Na representação protocolada no TRF3, as entidades ressaltam que há reincidência na decisão de desocupação e que representam afronta aos direitos humanos. “Note-se que ação idêntica perpetrada recentemente pelo Batalhão de Choque da PMMS foi objeto de medida cautelar concedida pela Comissão Interamericana de Direitos Humanos (CIDH) (Resolução n. 50/2022, doc. em anexo) que expressamente observou em relação ao Brasil”.

Ainda de acordo com o pedido entregue à , as entidades alegam que casos como o da comunidade Yvu Verá e também da retomada Guapoy Mirin Tujury, em Amambai, que terminou com morte de um indígena no ano passado, representam perseguição do Governo do Estado contra indígenas.

“Trazem à tona o lúgubre panorama da violência perpetrada contra as comunidades indígenas em Mato Grosso do Sul, revelando um padrão de comportamento estatal que não pode ser interpretado como uma atuação isolada e eventual”.

A DPU também relata que os indígenas foram conduzidos até à Polícia Civil e durante a prisão em flagrante foram imputados a eles os crimes de esbulho possessório, dano, associação criminosa e posse ou porte ilegal de arma de fogo. Os órgãos criticam o fato de todos os crimes terem sido imputados a todos os nove indígenas presos sem distinção, ou seja, sem detalhar a ação de cada um no suposto crime.

Empresa já levantou parte de muro em área sem demarcação (Foto: Marcos Morandi, Midiamax)

Sejusp diz que cumpriu ‘dever legal'

Jornal Midiamax questionou o Governo do Estado e a Sejusp (Secretaria de Estado de Segurança de Justiça e de Segurança Pública), por meio da assessoria de imprensa, a respeito das acusações dos cinco órgãos.

Em resposta, a Sejusp informou que agiu no “estrito cumprimento do dever legal, para a preservação da ordem pública e da vida, uma vez que no local uma vítima, indígena, foi agredida com golpes de facão e ameaçada de morte com arma de fogo pelos acusados, que além da Dolosa e Ameaça a esta pessoa, cometeram ainda os crimes de Dano, Associação Criminosa, Esbulho Possessório – se o Agente Usa de Violência e, Posse ou Porte Ilegal de Arma de Fogo de Uso Restrito, uma vez que foi apreendida no local uma pistola adaptada para calibre 22 por eles utilizada”.

A secretaria também informou que “todos os acusados reconhecidos pela vítima foram presos e autuados em flagrante delito pelos crimes acima mencionados, sendo a prisão convertida em preventiva pela Justiça Federal, o que comprova a legalidade e necessidade da ação policial”.

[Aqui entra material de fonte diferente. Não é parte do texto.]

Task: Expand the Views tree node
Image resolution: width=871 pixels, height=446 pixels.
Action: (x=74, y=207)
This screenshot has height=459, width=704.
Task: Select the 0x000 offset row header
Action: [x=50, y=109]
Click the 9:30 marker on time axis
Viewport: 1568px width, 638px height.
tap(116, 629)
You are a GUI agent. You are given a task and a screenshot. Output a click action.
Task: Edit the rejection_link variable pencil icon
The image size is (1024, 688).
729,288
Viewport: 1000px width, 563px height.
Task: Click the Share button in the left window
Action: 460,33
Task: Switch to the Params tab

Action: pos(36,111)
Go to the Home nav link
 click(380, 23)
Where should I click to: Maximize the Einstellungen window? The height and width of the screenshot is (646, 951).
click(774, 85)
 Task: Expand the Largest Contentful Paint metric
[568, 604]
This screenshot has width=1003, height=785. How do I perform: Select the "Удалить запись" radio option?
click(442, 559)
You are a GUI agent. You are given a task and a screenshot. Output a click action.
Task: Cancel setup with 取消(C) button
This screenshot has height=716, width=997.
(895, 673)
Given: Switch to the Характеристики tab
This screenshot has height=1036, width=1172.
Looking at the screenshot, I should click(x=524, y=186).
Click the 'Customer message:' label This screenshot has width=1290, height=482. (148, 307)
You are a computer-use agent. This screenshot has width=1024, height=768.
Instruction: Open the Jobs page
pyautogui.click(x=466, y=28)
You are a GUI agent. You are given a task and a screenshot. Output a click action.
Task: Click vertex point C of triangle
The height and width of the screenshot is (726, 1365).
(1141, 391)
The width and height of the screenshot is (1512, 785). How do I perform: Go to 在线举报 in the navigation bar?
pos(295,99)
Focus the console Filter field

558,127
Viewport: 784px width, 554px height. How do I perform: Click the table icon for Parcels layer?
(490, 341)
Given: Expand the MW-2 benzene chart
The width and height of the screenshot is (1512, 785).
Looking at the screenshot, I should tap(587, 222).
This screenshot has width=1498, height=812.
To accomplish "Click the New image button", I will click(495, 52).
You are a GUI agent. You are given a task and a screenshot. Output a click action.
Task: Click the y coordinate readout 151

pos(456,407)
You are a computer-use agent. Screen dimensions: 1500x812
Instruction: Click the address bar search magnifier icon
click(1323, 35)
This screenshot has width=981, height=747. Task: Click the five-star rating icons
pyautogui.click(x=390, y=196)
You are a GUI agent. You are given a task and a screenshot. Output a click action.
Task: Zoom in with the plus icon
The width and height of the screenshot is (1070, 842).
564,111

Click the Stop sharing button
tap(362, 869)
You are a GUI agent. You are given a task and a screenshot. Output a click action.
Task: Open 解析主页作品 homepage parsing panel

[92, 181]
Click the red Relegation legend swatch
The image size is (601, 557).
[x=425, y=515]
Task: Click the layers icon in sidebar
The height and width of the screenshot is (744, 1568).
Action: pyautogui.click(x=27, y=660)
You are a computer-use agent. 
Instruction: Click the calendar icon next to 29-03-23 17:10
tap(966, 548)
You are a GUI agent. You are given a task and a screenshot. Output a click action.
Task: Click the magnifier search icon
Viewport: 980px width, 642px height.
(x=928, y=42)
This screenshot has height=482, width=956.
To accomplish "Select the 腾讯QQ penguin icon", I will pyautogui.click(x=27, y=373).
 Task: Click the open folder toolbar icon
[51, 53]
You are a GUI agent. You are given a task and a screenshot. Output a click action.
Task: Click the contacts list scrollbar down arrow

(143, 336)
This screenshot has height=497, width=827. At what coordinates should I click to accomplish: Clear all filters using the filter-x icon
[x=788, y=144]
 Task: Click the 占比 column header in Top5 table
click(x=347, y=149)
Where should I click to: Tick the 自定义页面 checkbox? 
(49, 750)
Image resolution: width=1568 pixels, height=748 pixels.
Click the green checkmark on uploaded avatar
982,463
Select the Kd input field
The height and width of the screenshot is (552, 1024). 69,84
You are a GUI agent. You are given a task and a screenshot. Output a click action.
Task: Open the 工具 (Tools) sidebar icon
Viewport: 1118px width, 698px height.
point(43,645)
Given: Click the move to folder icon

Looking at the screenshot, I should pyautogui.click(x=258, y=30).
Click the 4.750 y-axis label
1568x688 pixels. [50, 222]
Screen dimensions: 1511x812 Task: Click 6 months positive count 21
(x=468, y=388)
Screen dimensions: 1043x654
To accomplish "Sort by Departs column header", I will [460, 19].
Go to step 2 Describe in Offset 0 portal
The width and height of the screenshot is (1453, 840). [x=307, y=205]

A respeito da perseguição denunciada pelos órgãos de proteção aos indígenas e ordem direta dada pelo secretário à tropa de elite da PM, a Sejusp não se manifestou.

Equívocos jurídicos

No pedido de liberdade, os órgãos também detalham que o caso foi encaminhado à Justiça Federal em razão da federalização gerada pela área estar sob processo de demarcação como território indígena. No entanto, a DPU afirma que a liberdade dos indígenas poderia ter sido inicialmente analisada, em caráter liminar, pela Justiça Estadual.

“Nesse cenário, caberia ao Juízo Federal o imediato relaxamento do flagrante, até porque os indígenas estavam detidos desde o dia 8 de abril de 2023, sem que tenha lhes tivesse sido oportunizada a análise da (i)legalidade de suas prisões. Não obstante as razões suficientes para o relaxamento da prisão, a autoridade nominada coatora decretou a prisão preventiva”.

Além da DPU e da Funai, o pedido de libertação dos indígenas é assinado pela APIB (Articulação dos Povos Indígenas do Brasil), Observatório de Justiça Criminal e Povos Indígenas e também pela Defensoria Pública de Mato Grosso do Sul.